TASK DIRECTIONS:
Extract and repeat the stretch of lines from the one containing "This screenshot has width=743, height=399." through the one containing "tap(580, 11)", both ends included, and nothing else.

Entries on target coordinates:

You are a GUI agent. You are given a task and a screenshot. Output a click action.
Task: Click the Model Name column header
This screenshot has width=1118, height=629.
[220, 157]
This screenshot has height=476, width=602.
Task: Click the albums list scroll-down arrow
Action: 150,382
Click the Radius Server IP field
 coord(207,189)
...
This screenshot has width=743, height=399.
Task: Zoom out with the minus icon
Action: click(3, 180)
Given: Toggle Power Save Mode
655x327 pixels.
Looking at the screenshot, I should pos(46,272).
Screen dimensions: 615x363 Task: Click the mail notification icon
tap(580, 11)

TASK RESPONSE:
This screenshot has width=743, height=399.
Task: Zoom out with the minus icon
Action: click(3, 180)
Given: Toggle Power Save Mode
655x327 pixels.
Looking at the screenshot, I should pos(46,272).
Screen dimensions: 615x363 Task: Click the mail notification icon
tap(580, 11)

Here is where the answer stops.